Sunday, February 3, 2013

The Present: 02.03.13

The Present: 02.03.13

A dusting of snow last night, just enough to let us know that it was there. Everyone here is coughing and sniffling except me. I am still recovering from gum surgery two weeks back. It's just soreness at this point, but I can't really chew on the right side of my mouth.

Last night we watched Mughal-e-Azam, the famous Bollywood epic about Akbar the Great and his romantic-poet-warrior-rebel son, Salim. I'd been wanting to see this for years, but it hasn't been available on Netflix. It made an appearance in a documentary about the history or world film we watched last week. Turns out they do have it on Netflix now, so I put it in my queue.

For better or worse, it had been colorized. At times the colors dazzled, but the colorization was kind of haphazard. Rather than color everything, they chose to leave white and gray materials desaturated, so that, for instance, in a palace scene all the curtains and costumes and props would be colored in the most garish golds and purples and greens, but the marble walls and columns and floors would be left alone, creating an almost cartoonish disjunct between the two. Comme ça:

Nonetheless, once we'd accustomed ourselves to the colors, we were (or at least I was) able to enjoy it. I am not sure it stands up as a narrative or even as a whole film. Like most Bollywood films, it's about an hour longer than it should be. The advantage of long form films like this, though, is that it allows the filmmaker space for all kinds of poetic innovations, of which this film is chock full. 
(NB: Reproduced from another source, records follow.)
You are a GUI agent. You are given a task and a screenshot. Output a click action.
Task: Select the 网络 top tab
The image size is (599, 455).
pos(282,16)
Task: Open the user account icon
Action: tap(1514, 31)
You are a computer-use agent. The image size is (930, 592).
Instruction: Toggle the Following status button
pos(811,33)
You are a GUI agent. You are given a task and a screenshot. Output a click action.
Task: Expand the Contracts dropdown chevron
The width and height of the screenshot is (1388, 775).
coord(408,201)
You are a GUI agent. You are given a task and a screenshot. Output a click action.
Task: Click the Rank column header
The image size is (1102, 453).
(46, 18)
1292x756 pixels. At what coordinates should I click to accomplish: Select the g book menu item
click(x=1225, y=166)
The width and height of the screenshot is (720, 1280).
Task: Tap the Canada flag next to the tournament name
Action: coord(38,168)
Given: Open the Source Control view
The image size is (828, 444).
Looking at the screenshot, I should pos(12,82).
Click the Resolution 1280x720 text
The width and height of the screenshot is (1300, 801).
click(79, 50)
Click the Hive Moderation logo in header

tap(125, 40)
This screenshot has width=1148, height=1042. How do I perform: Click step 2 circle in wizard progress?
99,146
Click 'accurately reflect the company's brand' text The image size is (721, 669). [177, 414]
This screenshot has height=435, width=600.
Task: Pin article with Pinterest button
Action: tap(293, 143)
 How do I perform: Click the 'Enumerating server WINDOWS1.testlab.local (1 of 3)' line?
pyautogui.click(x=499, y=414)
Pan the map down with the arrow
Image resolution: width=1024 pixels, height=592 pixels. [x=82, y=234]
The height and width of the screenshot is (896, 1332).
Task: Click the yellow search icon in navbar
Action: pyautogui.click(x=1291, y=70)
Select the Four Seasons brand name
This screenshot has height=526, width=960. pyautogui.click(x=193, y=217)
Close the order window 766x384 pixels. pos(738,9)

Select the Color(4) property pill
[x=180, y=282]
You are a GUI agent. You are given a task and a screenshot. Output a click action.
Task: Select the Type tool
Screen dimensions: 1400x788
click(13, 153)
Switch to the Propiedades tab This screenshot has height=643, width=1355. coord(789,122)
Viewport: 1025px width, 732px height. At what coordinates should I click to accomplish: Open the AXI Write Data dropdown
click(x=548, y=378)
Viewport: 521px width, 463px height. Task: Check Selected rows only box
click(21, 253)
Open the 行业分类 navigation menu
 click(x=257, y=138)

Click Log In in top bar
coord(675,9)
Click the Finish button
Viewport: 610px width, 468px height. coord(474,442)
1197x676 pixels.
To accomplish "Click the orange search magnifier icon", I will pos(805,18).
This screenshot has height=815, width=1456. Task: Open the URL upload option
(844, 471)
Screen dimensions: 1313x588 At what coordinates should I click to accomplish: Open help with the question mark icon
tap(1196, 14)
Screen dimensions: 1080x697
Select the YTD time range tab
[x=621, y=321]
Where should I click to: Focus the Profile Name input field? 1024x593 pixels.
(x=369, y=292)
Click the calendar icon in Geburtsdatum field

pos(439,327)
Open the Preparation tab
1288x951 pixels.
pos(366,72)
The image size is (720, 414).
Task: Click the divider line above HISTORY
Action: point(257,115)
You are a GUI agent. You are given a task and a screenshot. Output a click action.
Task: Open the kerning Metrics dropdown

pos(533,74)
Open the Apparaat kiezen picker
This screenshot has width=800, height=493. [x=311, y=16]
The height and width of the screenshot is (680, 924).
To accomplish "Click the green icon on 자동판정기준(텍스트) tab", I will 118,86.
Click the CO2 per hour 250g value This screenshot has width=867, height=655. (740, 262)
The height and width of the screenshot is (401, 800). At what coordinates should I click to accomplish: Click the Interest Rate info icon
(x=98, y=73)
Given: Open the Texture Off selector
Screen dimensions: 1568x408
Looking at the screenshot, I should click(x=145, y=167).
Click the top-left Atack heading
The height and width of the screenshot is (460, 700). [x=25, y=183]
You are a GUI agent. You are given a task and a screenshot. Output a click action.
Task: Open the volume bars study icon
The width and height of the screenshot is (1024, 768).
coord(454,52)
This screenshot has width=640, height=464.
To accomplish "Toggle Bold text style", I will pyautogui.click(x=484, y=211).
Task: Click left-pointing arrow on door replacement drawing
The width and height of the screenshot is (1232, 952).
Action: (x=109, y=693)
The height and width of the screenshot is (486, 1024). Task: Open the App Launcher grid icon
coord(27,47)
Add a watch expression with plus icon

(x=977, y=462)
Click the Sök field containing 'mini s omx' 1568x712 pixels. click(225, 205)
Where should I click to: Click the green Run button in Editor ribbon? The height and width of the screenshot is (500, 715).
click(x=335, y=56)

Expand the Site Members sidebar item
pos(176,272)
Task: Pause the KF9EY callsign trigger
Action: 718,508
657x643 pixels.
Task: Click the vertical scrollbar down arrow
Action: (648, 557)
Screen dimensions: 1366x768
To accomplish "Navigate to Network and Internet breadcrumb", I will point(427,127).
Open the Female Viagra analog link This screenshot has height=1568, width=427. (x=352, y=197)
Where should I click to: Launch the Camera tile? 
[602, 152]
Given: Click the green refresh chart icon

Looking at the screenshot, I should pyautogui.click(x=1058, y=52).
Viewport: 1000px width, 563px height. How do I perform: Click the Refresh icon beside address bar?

The greatest scene takes place about halfway into the film. In the story, Salim, heir to Mughal Empire of his father, Akbar the great, has fall in in love with a maid.  He wants to marry her, but tradition forbids him to marry such a lowly woman. Another maid who imagines herself a rival, plots, Iago-like, to make sure the emperor discovers the relationship, knowing he will put a stop to it. He confronts the maid, Anarkali (which means "pomegranate" in Urdu, in case you were wondering) and asks her, in exchange for her freedom and her life, to tell his son she doesn't love him and never did.

She does what she is commanded, but that night, when she performs her new year's dance, she finds she cannot betray her feelings or those of her lover. What follows is a stunning dance sequence in which her image splits off into a thousand mirrored reflections, hallucinatory expressions of her love that, rather than representing a fragmentation of her feelings, represent their multiplication. It's almost like the mystical evocation of a the godhead so filled with love it must reproduce itself infinitely.

The effect is overwhelming, first to the son, who realizes she truly does love him, and second to the king, who is brought nearly to tears by the dance and by the words of the song that follows. It's the dramatic climax to the film, which doesn't bode well for the next 90 minutes, most of which seem like afterthoughts. I am not sure Lori's enjoyed it as much as I did. She would have preferred that we continue watching the excellent House of Cards on Netflix. We'll return to that tonight.

I am working on a project with my friend Isabelle Pelissier involving poetry, translation and visual collage. We will probably start posting our results here soon, but we need a little more time before we do. 

Stay tuned...

1 comment:

Lori D said...

I did enjoy the film. It was quite beautiful and the music and dancing were fantastic. How about that melodic debate? But, it was a bit long for my sorry, sick self.